*DESCRIPTION OF THE TASK*. Among the lines of data below, reproduce only those from the one with "Chapter 104 (683, 962)" through the one with "1/1250 s (610, 1085)", exactly as they stand, both ends included.

(DATA FOR REVIEW)

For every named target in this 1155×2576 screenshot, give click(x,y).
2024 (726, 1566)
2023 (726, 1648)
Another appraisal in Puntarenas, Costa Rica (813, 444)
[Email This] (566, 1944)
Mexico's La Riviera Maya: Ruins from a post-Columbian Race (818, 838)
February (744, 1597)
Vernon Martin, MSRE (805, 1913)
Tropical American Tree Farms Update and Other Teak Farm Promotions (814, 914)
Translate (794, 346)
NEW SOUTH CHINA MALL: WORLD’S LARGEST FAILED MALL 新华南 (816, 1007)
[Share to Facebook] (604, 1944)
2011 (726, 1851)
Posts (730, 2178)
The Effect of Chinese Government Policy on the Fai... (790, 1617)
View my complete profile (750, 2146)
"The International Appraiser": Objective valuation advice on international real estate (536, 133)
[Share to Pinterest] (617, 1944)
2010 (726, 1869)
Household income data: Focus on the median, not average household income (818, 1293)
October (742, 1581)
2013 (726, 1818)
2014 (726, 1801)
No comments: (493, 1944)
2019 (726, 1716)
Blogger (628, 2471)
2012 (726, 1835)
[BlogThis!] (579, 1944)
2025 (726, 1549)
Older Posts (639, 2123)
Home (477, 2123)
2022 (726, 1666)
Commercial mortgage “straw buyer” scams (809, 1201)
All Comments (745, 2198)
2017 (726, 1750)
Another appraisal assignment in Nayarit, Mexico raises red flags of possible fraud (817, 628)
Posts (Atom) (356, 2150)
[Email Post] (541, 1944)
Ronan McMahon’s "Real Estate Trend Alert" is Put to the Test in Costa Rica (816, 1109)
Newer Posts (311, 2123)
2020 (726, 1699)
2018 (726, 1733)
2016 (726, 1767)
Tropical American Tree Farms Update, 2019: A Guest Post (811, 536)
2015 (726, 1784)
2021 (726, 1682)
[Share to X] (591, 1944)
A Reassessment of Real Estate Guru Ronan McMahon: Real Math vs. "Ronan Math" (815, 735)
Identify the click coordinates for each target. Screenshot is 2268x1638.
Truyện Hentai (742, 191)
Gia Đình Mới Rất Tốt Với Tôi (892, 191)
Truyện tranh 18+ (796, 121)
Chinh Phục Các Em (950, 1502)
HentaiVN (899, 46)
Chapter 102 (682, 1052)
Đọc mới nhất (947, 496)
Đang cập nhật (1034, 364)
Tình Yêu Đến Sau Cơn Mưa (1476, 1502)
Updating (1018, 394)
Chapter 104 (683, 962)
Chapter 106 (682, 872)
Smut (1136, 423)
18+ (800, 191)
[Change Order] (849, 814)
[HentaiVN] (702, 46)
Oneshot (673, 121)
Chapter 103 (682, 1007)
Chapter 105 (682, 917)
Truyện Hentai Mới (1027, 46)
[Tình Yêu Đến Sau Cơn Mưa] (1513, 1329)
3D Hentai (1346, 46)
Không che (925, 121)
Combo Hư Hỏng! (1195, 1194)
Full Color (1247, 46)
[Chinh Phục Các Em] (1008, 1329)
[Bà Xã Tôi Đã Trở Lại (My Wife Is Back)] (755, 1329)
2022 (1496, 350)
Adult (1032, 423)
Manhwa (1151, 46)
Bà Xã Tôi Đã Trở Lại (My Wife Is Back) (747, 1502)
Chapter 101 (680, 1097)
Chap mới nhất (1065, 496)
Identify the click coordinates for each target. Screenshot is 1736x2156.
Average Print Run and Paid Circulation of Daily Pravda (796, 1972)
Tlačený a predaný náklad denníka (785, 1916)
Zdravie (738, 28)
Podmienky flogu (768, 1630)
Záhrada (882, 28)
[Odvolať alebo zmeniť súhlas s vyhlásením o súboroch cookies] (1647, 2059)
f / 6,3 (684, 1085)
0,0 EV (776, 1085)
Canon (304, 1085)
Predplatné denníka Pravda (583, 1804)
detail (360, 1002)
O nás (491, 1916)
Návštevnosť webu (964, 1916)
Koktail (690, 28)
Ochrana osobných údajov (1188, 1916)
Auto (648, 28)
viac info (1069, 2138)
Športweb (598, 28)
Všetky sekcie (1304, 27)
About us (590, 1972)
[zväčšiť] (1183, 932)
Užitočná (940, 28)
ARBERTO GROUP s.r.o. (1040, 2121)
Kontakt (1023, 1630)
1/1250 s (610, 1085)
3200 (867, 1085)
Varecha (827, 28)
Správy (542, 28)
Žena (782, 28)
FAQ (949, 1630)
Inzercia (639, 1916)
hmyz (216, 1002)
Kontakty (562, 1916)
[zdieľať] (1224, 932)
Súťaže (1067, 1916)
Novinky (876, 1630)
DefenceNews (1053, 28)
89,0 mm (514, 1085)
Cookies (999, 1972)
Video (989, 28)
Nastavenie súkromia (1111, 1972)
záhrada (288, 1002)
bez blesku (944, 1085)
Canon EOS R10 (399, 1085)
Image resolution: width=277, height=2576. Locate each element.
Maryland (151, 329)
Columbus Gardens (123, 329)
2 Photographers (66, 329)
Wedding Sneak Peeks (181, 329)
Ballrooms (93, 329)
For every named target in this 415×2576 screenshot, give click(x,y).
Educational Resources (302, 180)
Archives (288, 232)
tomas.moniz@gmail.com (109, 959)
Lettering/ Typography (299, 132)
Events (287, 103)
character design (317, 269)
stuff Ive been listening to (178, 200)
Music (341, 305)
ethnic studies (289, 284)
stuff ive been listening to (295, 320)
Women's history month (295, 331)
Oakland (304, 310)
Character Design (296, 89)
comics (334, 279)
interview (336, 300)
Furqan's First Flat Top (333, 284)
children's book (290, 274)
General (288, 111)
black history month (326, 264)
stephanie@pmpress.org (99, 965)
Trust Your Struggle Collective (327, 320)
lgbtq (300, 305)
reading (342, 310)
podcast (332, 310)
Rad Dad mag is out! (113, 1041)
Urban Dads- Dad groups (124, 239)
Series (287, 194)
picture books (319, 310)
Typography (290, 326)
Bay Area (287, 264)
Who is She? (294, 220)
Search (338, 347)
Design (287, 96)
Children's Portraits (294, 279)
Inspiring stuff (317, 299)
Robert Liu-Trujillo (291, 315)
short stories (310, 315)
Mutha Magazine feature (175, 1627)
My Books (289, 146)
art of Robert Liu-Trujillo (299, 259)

(End DATA FOR REVIEW)

*RESPONSE*.
Chapter 104 (683, 962)
Chapter 106 (682, 872)
Smut (1136, 423)
18+ (800, 191)
[Change Order] (849, 814)
[HentaiVN] (702, 46)
Oneshot (673, 121)
Chapter 103 (682, 1007)
Chapter 105 (682, 917)
Truyện Hentai Mới (1027, 46)
[Tình Yêu Đến Sau Cơn Mưa] (1513, 1329)
3D Hentai (1346, 46)
Không che (925, 121)
Combo Hư Hỏng! (1195, 1194)
Full Color (1247, 46)
[Chinh Phục Các Em] (1008, 1329)
[Bà Xã Tôi Đã Trở Lại (My Wife Is Back)] (755, 1329)
2022 (1496, 350)
Adult (1032, 423)
Manhwa (1151, 46)
Bà Xã Tôi Đã Trở Lại (My Wife Is Back) (747, 1502)
Chapter 101 (680, 1097)
Chap mới nhất (1065, 496)
Identify the click coordinates for each target. Screenshot is 1736x2156.
Average Print Run and Paid Circulation of Daily Pravda (796, 1972)
Tlačený a predaný náklad denníka (785, 1916)
Zdravie (738, 28)
Podmienky flogu (768, 1630)
Záhrada (882, 28)
[Odvolať alebo zmeniť súhlas s vyhlásením o súboroch cookies] (1647, 2059)
f / 6,3 (684, 1085)
0,0 EV (776, 1085)
Canon (304, 1085)
Predplatné denníka Pravda (583, 1804)
detail (360, 1002)
O nás (491, 1916)
Návštevnosť webu (964, 1916)
Koktail (690, 28)
Ochrana osobných údajov (1188, 1916)
Auto (648, 28)
viac info (1069, 2138)
Športweb (598, 28)
Všetky sekcie (1304, 27)
About us (590, 1972)
[zväčšiť] (1183, 932)
Užitočná (940, 28)
ARBERTO GROUP s.r.o. (1040, 2121)
Kontakt (1023, 1630)
1/1250 s (610, 1085)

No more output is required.